The PRP administration into the skeletal muscle of rats with CH also resulted in neoangiogenesis activation. The vessel number in the regenerating muscle of CH+PRP rats was almost the same as in the control group. The neoangiogenesis intensification during muscular recovery due to PRP using was also revealed by Gigante et al. [12]. The results of our study also showed that PRP contributes to increase of CNF number and total regeneration area in the skeletal muscle of rats with CH. The increase in the number of newly formed fibers during muscle recovery due to PRP injection has also been identified in several studies on animals with different types of mechanical muscle injury [1315]. These studies also reported collagen area and fibrosis degree reduction in striated muscle regenerates due to PRP administration. Our results also showed that the connective tissue area in CH+PRP rats was smaller compared to that in CH rats.
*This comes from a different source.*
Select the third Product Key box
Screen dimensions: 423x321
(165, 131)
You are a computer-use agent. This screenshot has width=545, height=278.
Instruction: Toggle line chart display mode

This is the first report about PRP structural effect on skeletal muscle regeneration in rats with experimental CH. The obtained results revealed that PRP could enhance striated muscle recovery under CH conditions. However, our research had a few important limitations, which have to be taken into consideration. Firstly, the concentration of growth factors and cytokines was not evaluated in the prepared PRP. Secondly, the immunohistochemistry and confocal microscopy were not used. These would have made the evaluation of the neoangiogenesis nature, as well as the cellular composition of regenerating muscles, much more accurate. Thirdly, no molecular-genetic techniques, such as RT-PCR, have been applied to evaluate the CH and PRP effect on specific transcription factor expression. Finally, no analysis of dynamic and strength indices of regenerating skeletal muscle were performed, which made it impossible to assess functional recovery in the comparison groups.

5. Conclusion

Thus, the streptozotocin-induced CH has a negative impact on posttraumatic striated muscle regeneration, contributing to massive connective tissue development instead of new muscle fiber formation. The autologous PRP injection promotes the skeletal muscle recovery process in rats with CH, shifting it away from fibrosis toward the complete muscular organ formation.

Data Availability

The data used to support the findings of this study are available from the corresponding author upon request.

Conflicts of Interest

There is no conflict of interests regarding the publication of this manuscript.


The study was part of the project “Molecular-genetic and morphological features of lower limb tissue regeneration under chronic hyperglycemia condition,” supported by the Ministry of Education and Science of Ukraine (no. 0117U003926).